- **Problems and tasks**
1: Translate this sentence from the Impala interview text into Spanish: "Using the REFRESH statement, we can update the metadata for a particular table."
2: Pick up the Impala interview text after its final sentence and carry the answer to the last question forward.

Question-76: During the aggregation sometime Impala uses the disk space as well, why?

Answer: Because Impala currently supports only In-memory hash aggregation. In Impala 2.0 onwards if the memory requirements for join or aggregation operation exceed the available memory limit on a particular host then it uses the work area on the disk to help the query for completing successfully. 

 

Question-77: Which all metadata are used by Impala currently?

Answer: There are two types of metadata is being used currently

  • Catalog information from Hive Metastore
  • File Metadata from the NameNode

Both these metadata lazily populated (means whenever they are needed) and then cached. Using the REFRESH statement, we can update the metadata for a particular table. Using the INVALIDATE METADATA statement all metadata are refreshed. Hence, Impala can recognize the new tables or DDL and DML changed done through Hive. In Impala 1.2 or later these statements are not needed because a daemon named catalogd broadcasts metadata changes to Impala. 

 

Question-78: For what Impala uses the NameNode?

Answer: Impala connects with the NameNode during the planning phase to get the file metadata to send the query on the host which has the data. Every impalad will read files as part of normal query processing. 

 

Question-79: With the design perspective, can you tell me why Impala is considered faster query engine?

Answer: There are many reasons because of that Impala is faster than other Hadoop components.

- **Data shown**
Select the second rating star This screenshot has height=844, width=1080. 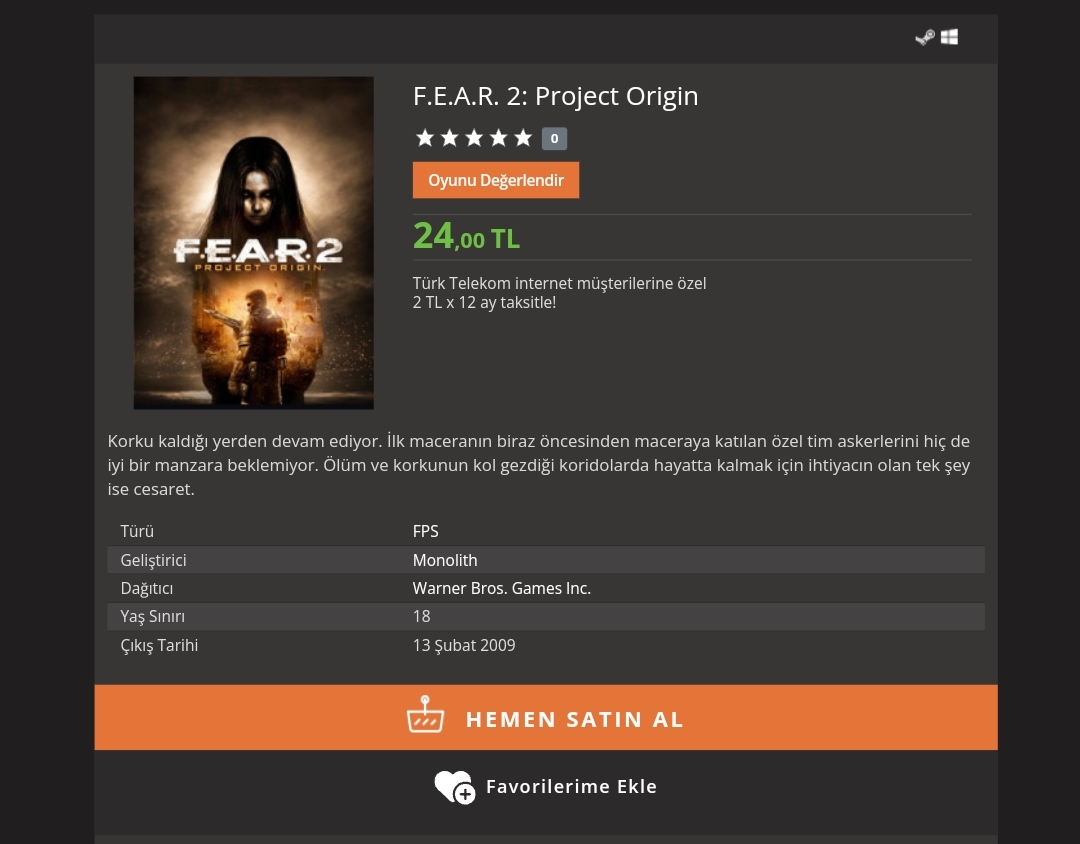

- **Expected answers**
1: Con la instrucción REFRESH, podemos actualizar los metadatos de una tabla concreta.

2:
  • Impala does not use the MapReduce because MapReduce has few processing inefficiencies. 
  • Impala does not materialize intermediate results to disk. 
  • Impala does not have start-up time because it does not use the MapReduce. 
  • Impala runs as a service and essentially does not have start-up time. 
  • Impala does not create a pipeline of Map & Reduce job to run the query, rather disperse query plans. And avoid all the overheads of sort and shuffle phase when not needed. 

 

Question-80: What all Hardware feature used by Impala?

Answer: Impala uses the more efficient execution engine by taking advantage of modern Hardware and technologies, 

  • Impala generates runtime code and uses the LLVM to generate assembly code for the query that is being run. 
  • Whenever, possible Impala uses the available hardware instructions.
  • Impala uses better I/O scheduling, because it is aware about the location of the data block by reading the metadata from NameNode.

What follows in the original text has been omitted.